*** Supplied material

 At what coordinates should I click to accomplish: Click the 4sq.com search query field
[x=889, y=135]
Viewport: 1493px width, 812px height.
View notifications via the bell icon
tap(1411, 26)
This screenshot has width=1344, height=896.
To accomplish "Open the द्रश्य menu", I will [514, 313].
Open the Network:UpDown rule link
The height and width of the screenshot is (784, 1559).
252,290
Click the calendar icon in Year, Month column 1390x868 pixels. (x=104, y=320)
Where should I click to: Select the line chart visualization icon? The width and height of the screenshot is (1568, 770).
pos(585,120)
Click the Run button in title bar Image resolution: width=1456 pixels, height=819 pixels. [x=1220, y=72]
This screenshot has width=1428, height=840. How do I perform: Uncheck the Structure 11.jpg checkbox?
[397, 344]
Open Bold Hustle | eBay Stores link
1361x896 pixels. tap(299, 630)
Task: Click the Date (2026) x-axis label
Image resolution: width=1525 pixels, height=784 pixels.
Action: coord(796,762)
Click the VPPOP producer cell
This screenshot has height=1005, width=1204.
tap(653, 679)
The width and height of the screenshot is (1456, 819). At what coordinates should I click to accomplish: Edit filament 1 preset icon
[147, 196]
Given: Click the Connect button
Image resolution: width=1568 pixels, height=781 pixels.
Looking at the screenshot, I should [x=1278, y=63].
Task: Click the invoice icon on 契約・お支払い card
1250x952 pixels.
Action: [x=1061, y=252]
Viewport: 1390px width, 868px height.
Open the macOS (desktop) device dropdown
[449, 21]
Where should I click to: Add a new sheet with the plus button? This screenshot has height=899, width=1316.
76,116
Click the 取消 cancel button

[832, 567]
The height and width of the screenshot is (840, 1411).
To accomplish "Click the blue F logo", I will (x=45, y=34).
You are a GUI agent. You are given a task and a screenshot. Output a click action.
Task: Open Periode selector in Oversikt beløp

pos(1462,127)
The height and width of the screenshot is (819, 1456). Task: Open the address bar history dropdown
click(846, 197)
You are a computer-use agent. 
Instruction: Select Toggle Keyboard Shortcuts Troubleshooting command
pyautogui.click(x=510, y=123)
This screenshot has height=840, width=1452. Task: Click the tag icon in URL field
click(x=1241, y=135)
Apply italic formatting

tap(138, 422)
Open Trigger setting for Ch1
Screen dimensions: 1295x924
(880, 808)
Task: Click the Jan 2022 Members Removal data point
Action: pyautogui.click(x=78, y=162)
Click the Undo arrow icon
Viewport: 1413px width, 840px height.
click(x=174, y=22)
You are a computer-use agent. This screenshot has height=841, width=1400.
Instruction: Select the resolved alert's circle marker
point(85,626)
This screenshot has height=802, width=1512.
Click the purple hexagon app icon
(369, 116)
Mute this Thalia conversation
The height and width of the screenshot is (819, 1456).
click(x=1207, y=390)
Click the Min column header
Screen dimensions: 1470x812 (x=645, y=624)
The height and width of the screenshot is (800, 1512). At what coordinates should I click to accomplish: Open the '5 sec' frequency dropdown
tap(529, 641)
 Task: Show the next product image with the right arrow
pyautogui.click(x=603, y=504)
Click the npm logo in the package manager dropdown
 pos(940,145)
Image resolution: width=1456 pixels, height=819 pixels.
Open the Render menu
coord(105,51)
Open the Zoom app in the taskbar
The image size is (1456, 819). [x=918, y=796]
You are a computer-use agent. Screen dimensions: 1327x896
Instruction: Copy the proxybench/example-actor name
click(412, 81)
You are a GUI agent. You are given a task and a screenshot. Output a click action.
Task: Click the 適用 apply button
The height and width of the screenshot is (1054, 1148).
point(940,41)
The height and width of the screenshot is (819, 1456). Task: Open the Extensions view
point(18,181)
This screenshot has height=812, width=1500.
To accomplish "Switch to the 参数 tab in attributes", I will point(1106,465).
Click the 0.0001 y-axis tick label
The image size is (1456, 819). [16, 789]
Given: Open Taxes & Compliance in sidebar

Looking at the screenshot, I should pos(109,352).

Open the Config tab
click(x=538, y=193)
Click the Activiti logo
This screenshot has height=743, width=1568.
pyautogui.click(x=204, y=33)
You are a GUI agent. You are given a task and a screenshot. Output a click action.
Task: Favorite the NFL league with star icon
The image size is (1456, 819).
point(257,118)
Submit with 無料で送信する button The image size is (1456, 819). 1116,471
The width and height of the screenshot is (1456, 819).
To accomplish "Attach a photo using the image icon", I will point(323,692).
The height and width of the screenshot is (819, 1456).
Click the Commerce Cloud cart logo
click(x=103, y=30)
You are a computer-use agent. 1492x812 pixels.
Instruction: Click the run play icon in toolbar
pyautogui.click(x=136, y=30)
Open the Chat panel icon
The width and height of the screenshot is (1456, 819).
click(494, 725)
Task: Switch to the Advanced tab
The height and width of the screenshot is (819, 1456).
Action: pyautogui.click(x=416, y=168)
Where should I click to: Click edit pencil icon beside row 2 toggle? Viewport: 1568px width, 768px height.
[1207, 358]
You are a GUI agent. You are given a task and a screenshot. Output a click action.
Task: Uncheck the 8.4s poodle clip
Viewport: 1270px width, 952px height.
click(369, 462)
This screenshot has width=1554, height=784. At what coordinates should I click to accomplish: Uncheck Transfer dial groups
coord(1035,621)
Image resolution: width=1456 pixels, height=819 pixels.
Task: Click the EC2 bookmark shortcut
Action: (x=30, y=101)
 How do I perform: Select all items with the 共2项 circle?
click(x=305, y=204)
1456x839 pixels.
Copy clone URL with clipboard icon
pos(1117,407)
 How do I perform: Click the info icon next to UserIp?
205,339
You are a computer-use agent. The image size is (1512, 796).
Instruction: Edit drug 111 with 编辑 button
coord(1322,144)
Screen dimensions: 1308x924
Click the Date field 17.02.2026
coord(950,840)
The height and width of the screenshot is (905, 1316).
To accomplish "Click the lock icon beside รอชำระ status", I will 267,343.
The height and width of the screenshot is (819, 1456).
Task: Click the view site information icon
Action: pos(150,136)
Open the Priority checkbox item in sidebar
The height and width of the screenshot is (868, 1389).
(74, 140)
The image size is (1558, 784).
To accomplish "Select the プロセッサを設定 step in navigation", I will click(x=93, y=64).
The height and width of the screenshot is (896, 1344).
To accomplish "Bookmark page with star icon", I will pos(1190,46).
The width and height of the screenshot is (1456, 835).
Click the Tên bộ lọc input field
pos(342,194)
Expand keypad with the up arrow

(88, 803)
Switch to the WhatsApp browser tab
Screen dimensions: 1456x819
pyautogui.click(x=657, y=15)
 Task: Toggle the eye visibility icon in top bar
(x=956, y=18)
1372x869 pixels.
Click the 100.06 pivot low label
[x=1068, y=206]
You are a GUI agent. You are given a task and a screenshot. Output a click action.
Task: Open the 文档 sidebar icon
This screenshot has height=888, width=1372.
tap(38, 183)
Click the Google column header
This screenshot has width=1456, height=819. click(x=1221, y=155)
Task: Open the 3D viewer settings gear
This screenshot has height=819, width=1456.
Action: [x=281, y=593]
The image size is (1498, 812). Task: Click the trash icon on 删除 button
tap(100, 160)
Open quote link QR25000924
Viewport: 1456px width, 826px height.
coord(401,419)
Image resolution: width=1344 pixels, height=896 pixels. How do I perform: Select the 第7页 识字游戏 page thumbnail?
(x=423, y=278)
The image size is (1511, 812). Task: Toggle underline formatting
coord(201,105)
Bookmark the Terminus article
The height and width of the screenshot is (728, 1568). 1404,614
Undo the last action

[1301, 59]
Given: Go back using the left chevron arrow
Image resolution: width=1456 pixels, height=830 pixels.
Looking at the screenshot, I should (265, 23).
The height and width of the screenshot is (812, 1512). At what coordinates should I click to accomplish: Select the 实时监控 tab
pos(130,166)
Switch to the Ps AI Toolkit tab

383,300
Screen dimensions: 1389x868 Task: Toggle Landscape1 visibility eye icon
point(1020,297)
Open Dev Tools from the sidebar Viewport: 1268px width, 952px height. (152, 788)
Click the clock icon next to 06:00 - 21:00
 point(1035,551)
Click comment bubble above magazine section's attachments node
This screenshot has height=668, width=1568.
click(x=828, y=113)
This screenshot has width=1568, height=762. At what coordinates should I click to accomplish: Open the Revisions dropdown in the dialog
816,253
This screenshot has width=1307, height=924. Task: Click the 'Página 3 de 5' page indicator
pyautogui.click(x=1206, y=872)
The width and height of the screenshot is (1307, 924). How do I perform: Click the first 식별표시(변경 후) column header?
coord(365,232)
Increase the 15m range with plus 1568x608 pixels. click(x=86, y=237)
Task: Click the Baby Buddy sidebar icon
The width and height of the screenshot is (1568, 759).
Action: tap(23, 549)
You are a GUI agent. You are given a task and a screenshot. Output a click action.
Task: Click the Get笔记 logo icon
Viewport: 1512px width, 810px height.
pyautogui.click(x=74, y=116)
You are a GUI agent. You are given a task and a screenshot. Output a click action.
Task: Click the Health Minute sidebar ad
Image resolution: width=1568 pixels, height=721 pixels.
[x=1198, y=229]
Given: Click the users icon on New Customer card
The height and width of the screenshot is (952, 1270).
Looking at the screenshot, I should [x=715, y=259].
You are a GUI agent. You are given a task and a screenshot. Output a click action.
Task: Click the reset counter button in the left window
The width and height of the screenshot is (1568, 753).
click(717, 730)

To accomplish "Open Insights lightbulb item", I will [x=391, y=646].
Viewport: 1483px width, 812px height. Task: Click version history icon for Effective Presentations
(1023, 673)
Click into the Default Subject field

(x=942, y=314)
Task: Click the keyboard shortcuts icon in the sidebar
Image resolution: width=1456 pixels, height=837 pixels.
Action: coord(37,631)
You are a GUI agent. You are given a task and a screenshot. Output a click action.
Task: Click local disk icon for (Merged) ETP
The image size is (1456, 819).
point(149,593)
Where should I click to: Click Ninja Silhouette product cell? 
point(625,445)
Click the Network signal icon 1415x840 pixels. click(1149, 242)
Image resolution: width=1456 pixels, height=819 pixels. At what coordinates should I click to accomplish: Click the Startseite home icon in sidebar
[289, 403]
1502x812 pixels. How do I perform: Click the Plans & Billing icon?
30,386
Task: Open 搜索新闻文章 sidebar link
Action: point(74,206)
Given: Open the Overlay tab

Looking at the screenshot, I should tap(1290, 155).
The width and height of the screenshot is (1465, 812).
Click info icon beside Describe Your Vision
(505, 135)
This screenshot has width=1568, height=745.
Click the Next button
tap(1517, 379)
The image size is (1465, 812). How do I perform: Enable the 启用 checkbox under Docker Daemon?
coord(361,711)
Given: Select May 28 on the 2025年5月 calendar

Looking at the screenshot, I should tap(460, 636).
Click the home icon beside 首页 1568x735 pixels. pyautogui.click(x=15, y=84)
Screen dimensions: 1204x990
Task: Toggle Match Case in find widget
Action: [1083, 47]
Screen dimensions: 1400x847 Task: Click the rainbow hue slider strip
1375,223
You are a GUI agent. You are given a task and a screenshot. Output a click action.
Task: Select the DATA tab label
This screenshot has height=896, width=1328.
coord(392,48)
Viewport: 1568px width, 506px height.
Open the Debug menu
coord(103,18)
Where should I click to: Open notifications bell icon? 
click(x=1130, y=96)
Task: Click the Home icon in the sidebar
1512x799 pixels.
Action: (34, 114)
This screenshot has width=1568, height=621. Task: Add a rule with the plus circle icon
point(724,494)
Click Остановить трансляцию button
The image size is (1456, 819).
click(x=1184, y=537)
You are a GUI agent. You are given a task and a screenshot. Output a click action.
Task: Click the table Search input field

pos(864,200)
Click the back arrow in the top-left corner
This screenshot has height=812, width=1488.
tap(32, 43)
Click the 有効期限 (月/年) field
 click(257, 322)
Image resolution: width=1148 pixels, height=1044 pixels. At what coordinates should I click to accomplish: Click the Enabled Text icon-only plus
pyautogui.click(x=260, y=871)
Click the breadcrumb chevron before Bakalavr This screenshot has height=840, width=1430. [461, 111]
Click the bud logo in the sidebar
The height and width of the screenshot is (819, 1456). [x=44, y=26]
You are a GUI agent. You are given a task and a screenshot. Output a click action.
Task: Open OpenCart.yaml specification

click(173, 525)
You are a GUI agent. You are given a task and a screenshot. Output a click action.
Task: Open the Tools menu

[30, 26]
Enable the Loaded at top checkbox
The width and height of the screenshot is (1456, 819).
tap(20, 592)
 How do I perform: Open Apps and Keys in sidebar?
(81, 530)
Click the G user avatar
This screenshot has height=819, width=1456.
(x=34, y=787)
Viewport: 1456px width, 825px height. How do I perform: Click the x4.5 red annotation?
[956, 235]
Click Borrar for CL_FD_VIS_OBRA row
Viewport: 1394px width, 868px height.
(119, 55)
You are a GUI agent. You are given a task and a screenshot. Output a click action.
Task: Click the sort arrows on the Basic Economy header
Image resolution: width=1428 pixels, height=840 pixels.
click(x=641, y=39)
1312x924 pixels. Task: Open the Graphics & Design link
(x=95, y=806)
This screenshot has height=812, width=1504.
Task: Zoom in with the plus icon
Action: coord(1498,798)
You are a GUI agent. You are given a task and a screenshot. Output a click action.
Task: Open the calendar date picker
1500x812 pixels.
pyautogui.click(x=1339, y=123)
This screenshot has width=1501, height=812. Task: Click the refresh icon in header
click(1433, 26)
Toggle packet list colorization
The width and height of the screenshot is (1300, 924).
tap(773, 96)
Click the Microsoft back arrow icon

******

> _Your assignment_
For this exercise, repeat exactly the lines of the data above from the one with "Expand keypad with the up arrow" down to the one with "1372x869 pixels.", both end lines included.

> _Exercise result_
Expand keypad with the up arrow

(88, 803)
Switch to the WhatsApp browser tab
Screen dimensions: 1456x819
pyautogui.click(x=657, y=15)
 Task: Toggle the eye visibility icon in top bar
(x=956, y=18)
1372x869 pixels.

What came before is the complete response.